Der perfekte Auftritt ist ihm jederzeit sicher. Als Nachtisch ebenso wie zum Nachmittagskaffee, auf der Berghütte ebenso wie im eigenen Garten. Der Strudel, das Traditionsgebäck. Dabei gibt es DAS Strudelteig-Rezept eigentlich nicht. Klar, von jeher besteht die Mehlspeise aus Weizenmehl, Wasser und Öl oder verflüssigtem Speisefett. Der Teig wird gut durchgeknetet, anschließend muss er ruhen, ehe Sie ihn ausrollen. Dünn, so dünn, dass Sie fast hindurchblicken können. So schreiben es traditionelle Strudelteig-Rezepte, auch solche für den in Österreich beliebten gezogenen Strudel vor. Doch es gibt durchaus Varianten.

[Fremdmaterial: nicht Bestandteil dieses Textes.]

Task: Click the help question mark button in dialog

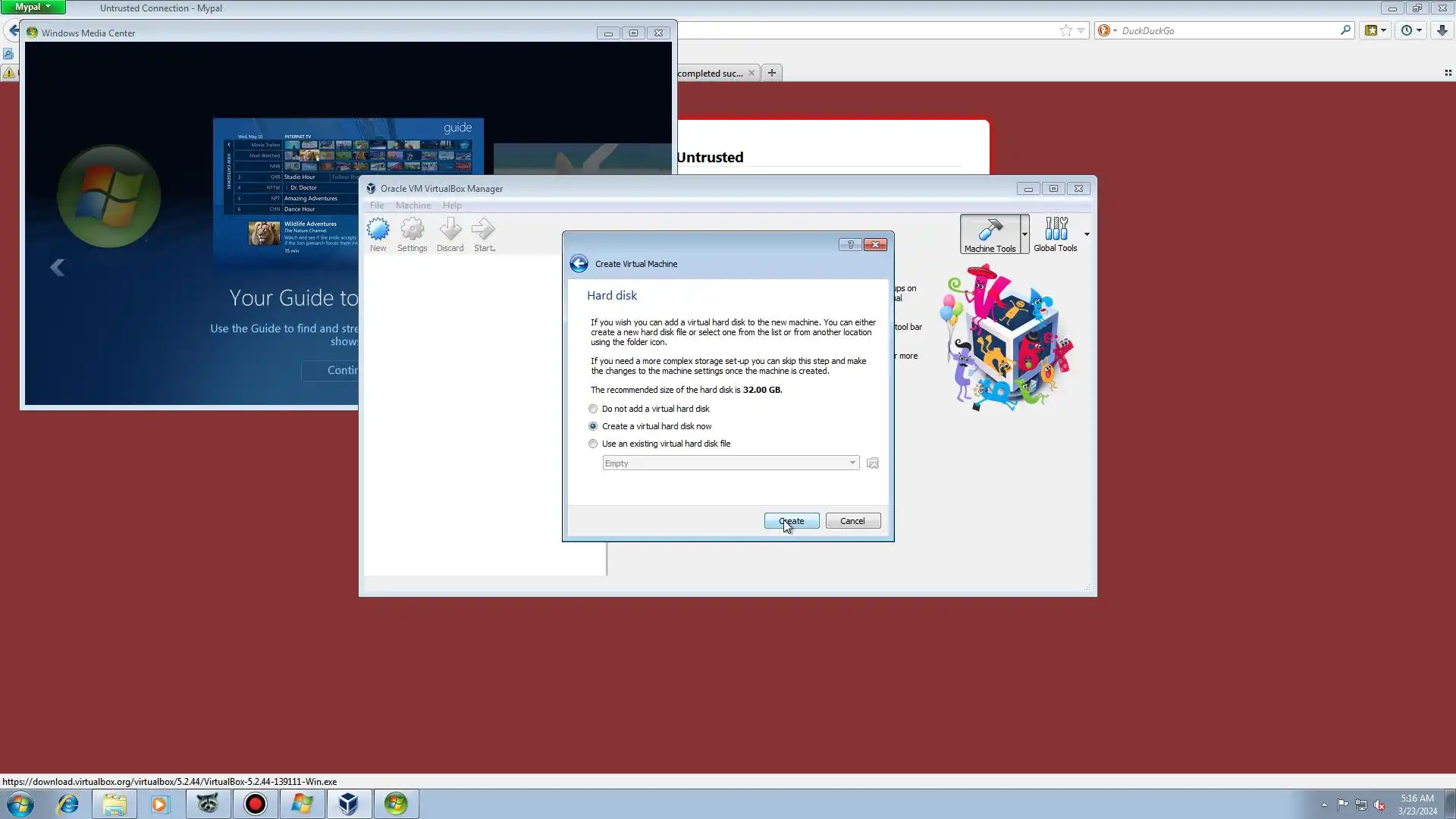Action: click(x=850, y=244)
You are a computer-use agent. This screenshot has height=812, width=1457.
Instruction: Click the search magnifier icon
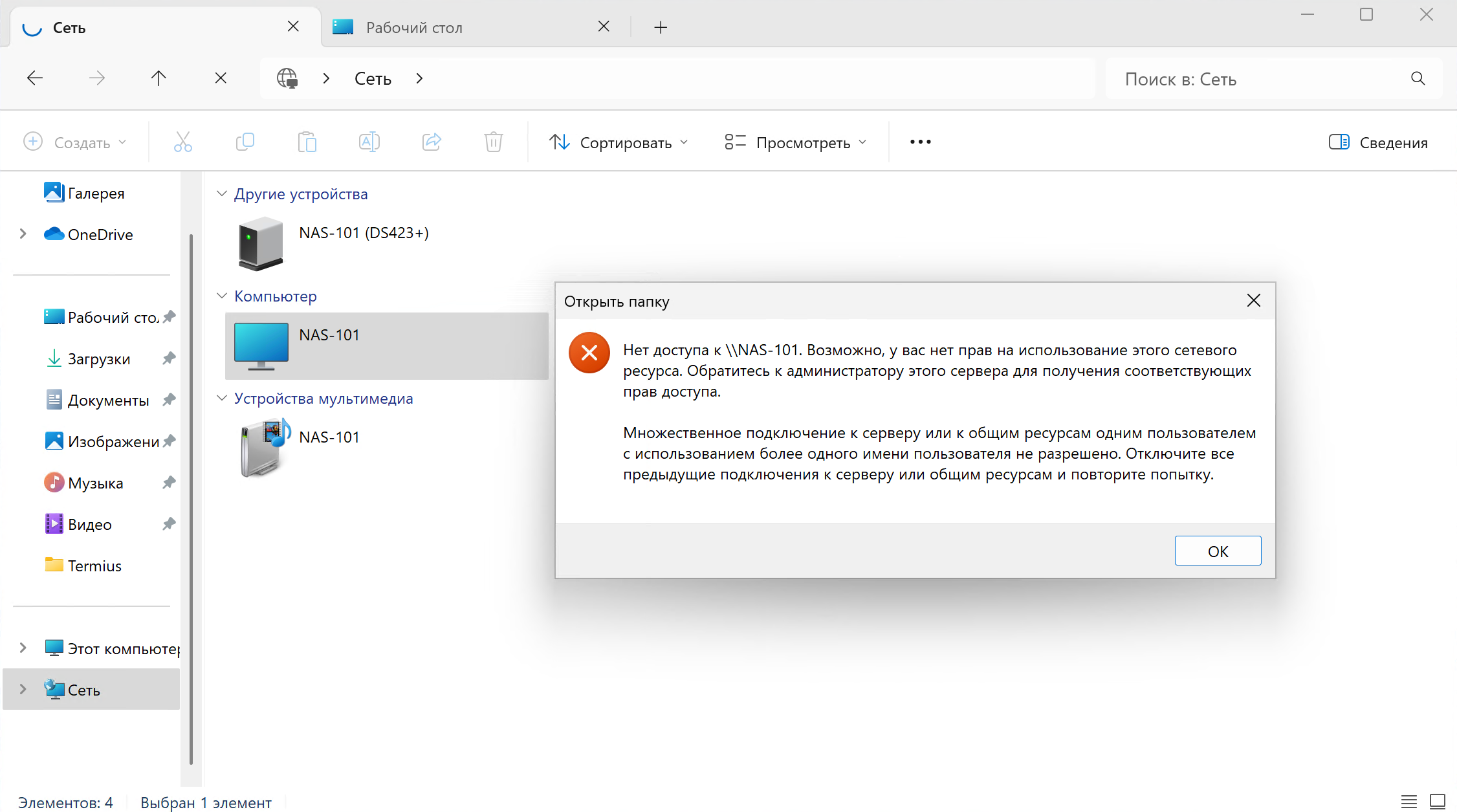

Teil eins der Wandlungsfähigkeit eines Strudels: Für den berühmten österreichischen Topfenstrudel rühren Sie den Teig zu gleichen Teilen aus Mehl, Wasser und Quark an. Auch Strudelteig-Rezepte für herzhafte Gerichte gibt es. Ist der Teig fertig, geht es an die Füllung – Teil zwei der Wandelbarkeit des Strudels. Je nach Laune bereiten Sie einen Apfelstrudel vor oder füllen den Teig mit Kirschen, sogar herzhafte Füllungen mit beispielsweise Spinat oder – wie in unserem
Kartoffelstrudel-Rezept – Kartoffeln und Schinken sind eine Option.